More than 400 people belonging to the Washington Civil War Association came out to reenact the earlier days of muskets, bayonets and cannons with the hopes of their flag reigning over the battlefield at the end of the day.
“The North won in the morning so the South is supposed to win tonight,” said Captain Bob Lindon, coming off the battlefield on Saturday. “But if you leave your flank exposed or get caught with empty weapons you leave yourself open. There are all kinds of things playing into it.”
Lindon, who trekked from Bellingham, portrayed a 1st Regiment Confederate Engineer and said he initially became interested in the reenactment because of his blood roots to Don Carlos Bluell, a General in the Wilderness Campaign, he said proudly.

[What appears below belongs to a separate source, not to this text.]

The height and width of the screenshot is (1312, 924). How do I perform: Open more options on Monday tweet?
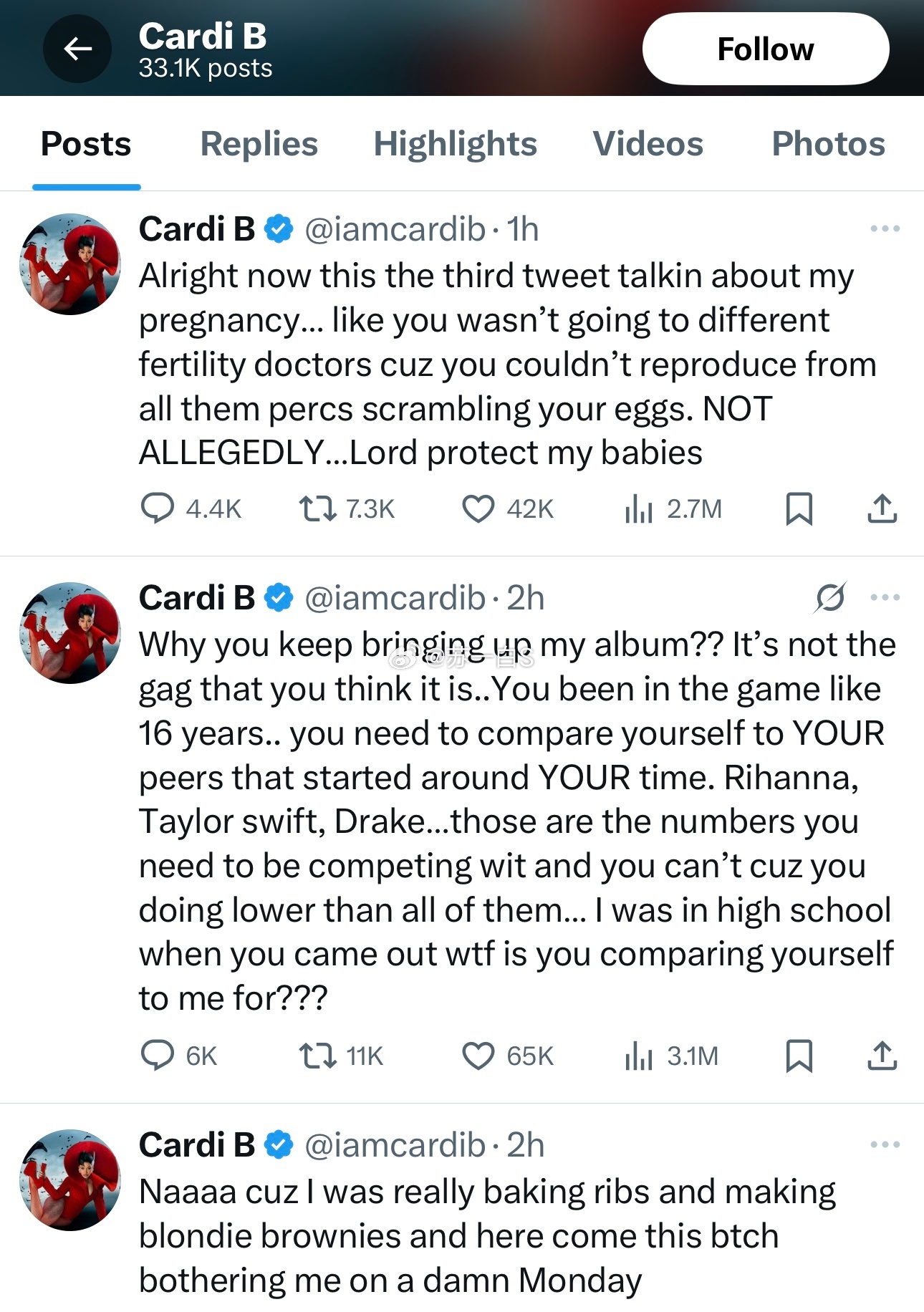coord(885,1144)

“The Civil War is interesting to almost everyone,” he said. “Something about it just strikes a passion.”
That passion is shared by generations of both genders.
Women on the field either fought bound to a male persona or tended to the “wounded” as vivandier, or nurse.
Kids, too, participated in the weekend camp out. Much like the honored children who risked their lives to fight in the war, modern day youngsters couldn’t wait to test their skills on the battlefield.
“Kids were put in the front lines,” said Cadet Captain Riley, aka Jessica Ingram, of the recreated 15th Alabama, a family-geared unit.
Ingram started participating in the reenactments when she was 5 years old and is now Captain of a children’s army modeled after the Battle of New Market in Virginia. Cadets younger than 18 years old from the Virginia Military Institute fought on the front lines in May 1864, retaining Shenandoah Valley for the Confederates. The novice cadets fought alongside the veterans, Ingram said. However, 10 out of more than 250 cadets who fought were killed in the battle.
The battle wasn’t the only attraction to onlookers.
Mike Childers, who works as a horseshoer in Arlington, demonstrated how 19th century blacksmiths created cannons with forged iron.
After “two years and a lot of cussing,” he built his own, modeled after an 1862 Blakely.
“They were British made and imported by the confederates,” he said.
Downhill in the Yankee’s Union camp soldiers Tony Monson from Bothell and Jason Miller from Edmonds rested alongside their skillet of pickled pork ration and hard tack.
“Soldiers’ life on the march was very difficult,” Monson said. “For the most the typical private soldier was on the move everyday and only actually fought two or three days out of the year. They were walking the rest of time.”
While encroaching on the South, Union soldiers would march upwards of 10 miles a day and often would push on during the night, he said.
“It was very dirty and rough. Half were sick at all times and had a disease of some form or another,” he said. “They would read the same month-old newspaper from home over and over to keep sane from deserting. Peer pressure is what kept them — the thought of ‘what would they think if I left.’”
For modern day Civil War soldiers there was no fear of desertion until Sunday night when reenactors packed out, but not before commemorating the American Civil War and the men who died for freedom.